2.1.5.2 Faktor Non-Keuangan
Faktor- faktor non-keuangan yang turut dipertimbangkan adalah keterangan
tentang obligasi yang terdapat dalam prospektus. Keterangan tersebut salah
satunya ialah jangka waktu jatuh tempo instrumen obligasi (maturity) (Sari,
2004).
2.1.5.2.1 Umur Obligasi (Maturity)
Umur obligasi (maturity) adalah tanggal di mana pemegang obligasi akan
mendapatkan pembayaran kembali pokok atau nilai nominal obligasi yang
dimilikinya. Periode jatuh tempo obligasi bervariasi mulai dari 365 hari sampai
dengan diatas 5 tahun. Obligasi yang akan jatuh tempo dalam waktu 1 tahun akan
lebih mudah untuk diprediksi, sehingga memilki risiko yang lebih kecil
dibandingkan dengan obligasi yang memiliki periode jatuh tempo dalam waktu 5
tahun (Almilia dan Devi, 2007). Dalam teorema Malkiel (Malkiel’s Theorems)
dikemukakan bahwa semakin panjang jatuh tempo suatu obligasi, semakin tinggi
kupon atau bunganya dan semakin fluktuatif harganya (Hirschey dan Nofsinger,
2008).
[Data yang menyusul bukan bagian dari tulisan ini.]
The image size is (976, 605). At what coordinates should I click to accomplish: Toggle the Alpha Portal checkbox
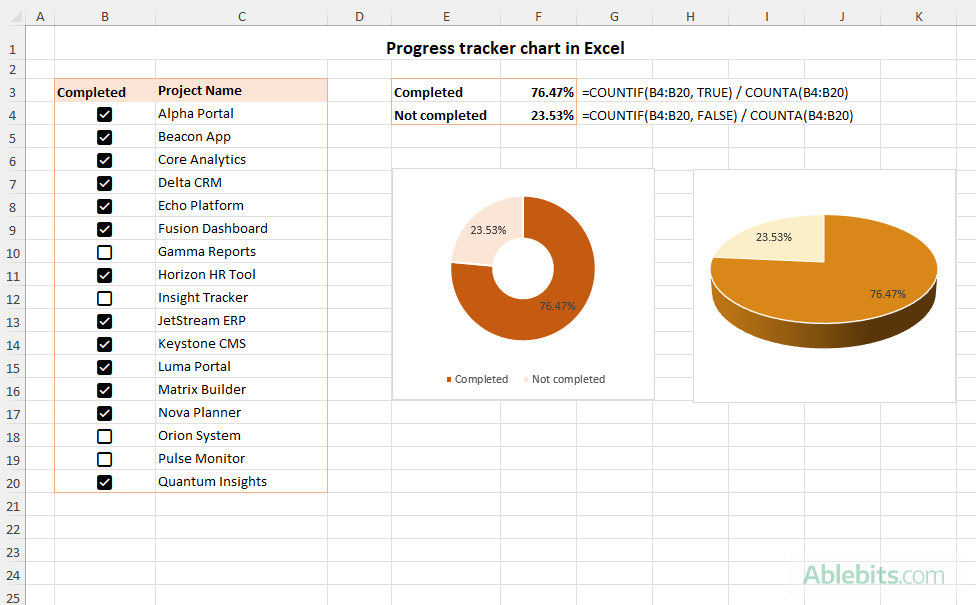click(x=104, y=114)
Harga yang memiliki fluktuasi tinggi inilah yang menyebabkan risikonya
ikut meninggi.
Menurut Brigham dan Houston (2001:230), obligasi dengan umur obligasi
yang lebih pendek mempunyai risiko yang lebih kecil. Sehingga perusahaan yang
peringkat obligasinya tinggi menggunakan umur obligasi yang lebih pendek
daripada perusahaan yang menggunakan umur obligasi lebih lama.
2.2 Penelitian Terdahulu
Beberapa penelitian yang menguji faktor-faktor yang berpengaruh
terhadap peringkat obligasi menunjukkan hasil yang berbeda. Adams dan Burton
(2000) melakukan penelitian dengan judul The Determinants of Credit Ratings in
the United Kingdom Insurance Industry. Variabel yang dipilih sebagai variebel
bebas adalah capital adequacy, profitability, liquidity, growth, size, mutual/
stockowner status, reinsurance level, dan short/ long-term nature of busines.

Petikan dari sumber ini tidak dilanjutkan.